━━━ Data

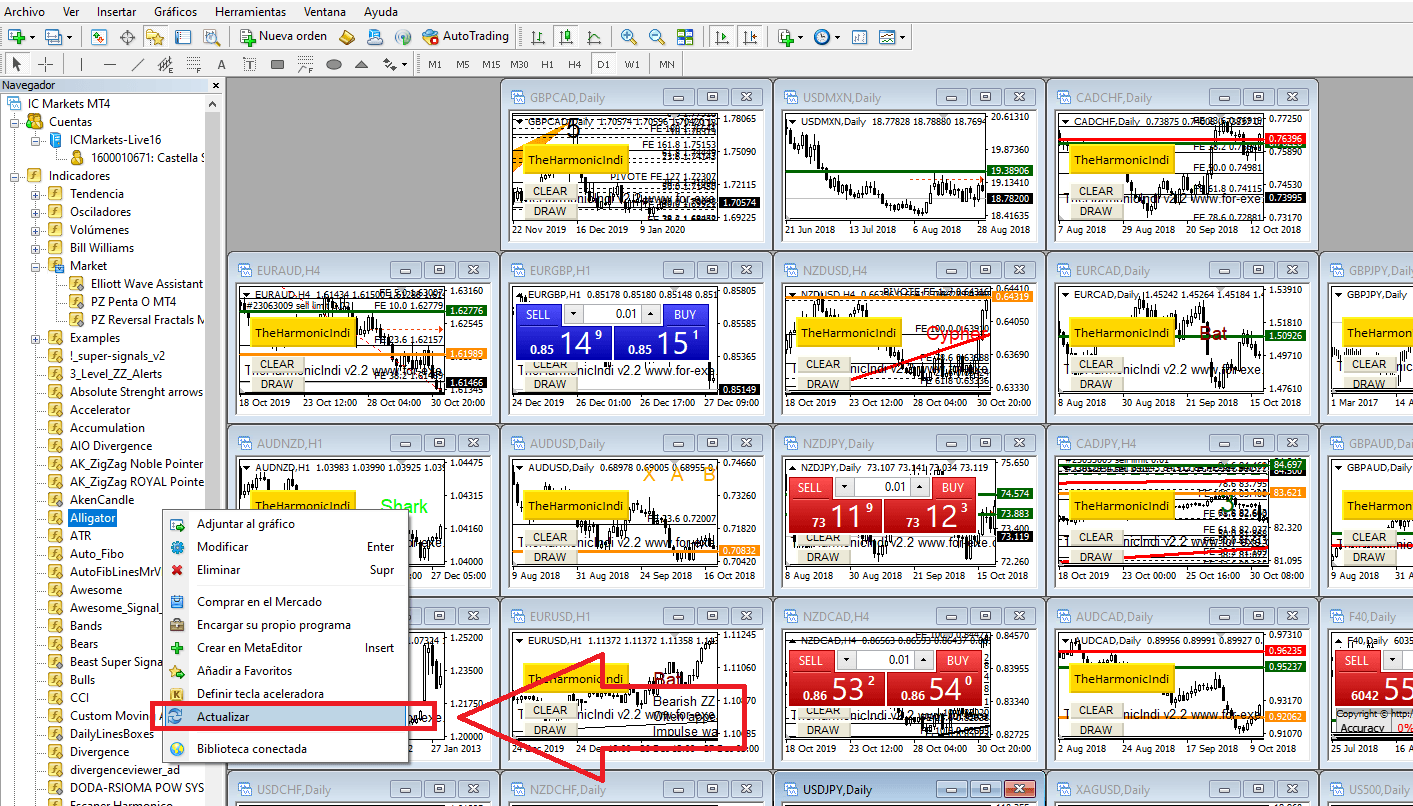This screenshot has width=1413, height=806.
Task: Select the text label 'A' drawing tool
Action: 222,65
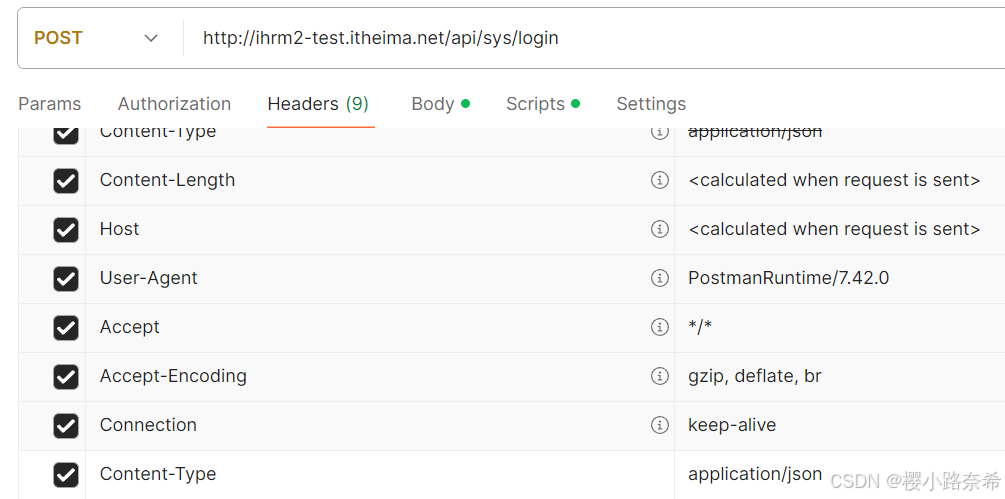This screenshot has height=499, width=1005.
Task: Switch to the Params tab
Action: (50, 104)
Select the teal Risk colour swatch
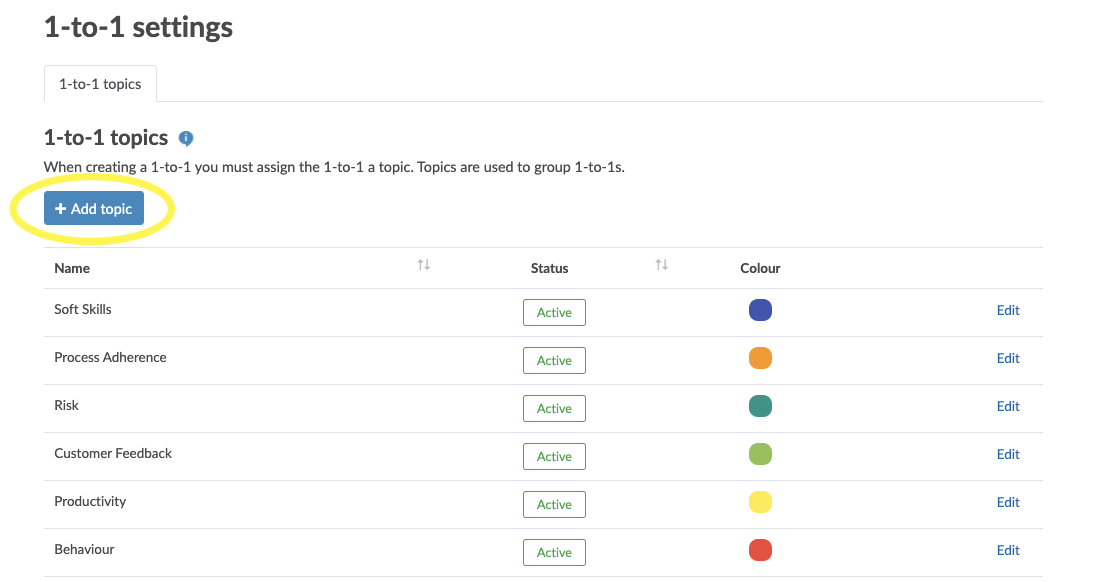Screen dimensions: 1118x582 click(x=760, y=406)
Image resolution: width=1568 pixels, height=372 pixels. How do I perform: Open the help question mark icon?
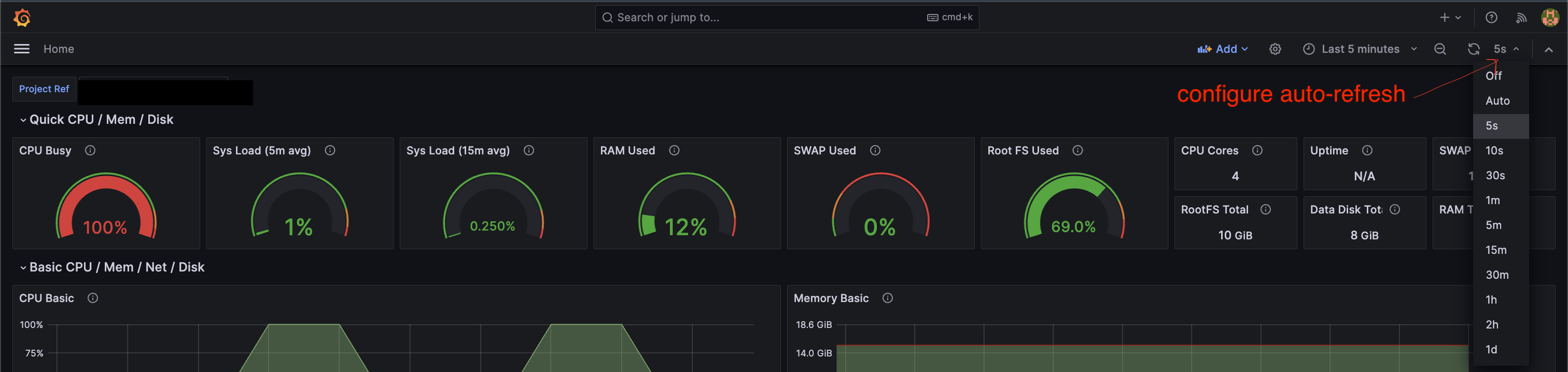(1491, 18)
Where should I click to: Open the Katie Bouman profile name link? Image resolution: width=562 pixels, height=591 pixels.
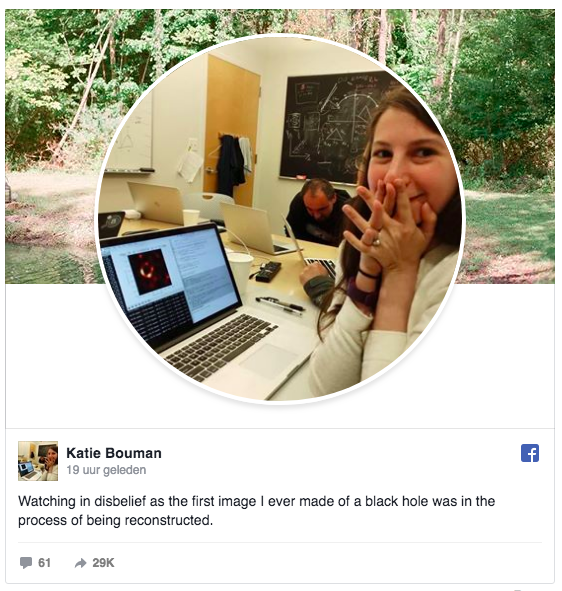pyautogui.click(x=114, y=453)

━━━━━━

_Task instructions_
The answer must consist solely of the lines from the one with "Select the teal Risk colour swatch" through the final line of the data, each reproduced exactly and with pictures omitted.

_Response box_
Select the teal Risk colour swatch
Screen dimensions: 1118x582 click(x=760, y=406)
Image resolution: width=1568 pixels, height=372 pixels. How do I perform: Open the help question mark icon?
(1491, 18)
Where should I click to: Open the Katie Bouman profile name link? Image resolution: width=562 pixels, height=591 pixels.
pyautogui.click(x=114, y=453)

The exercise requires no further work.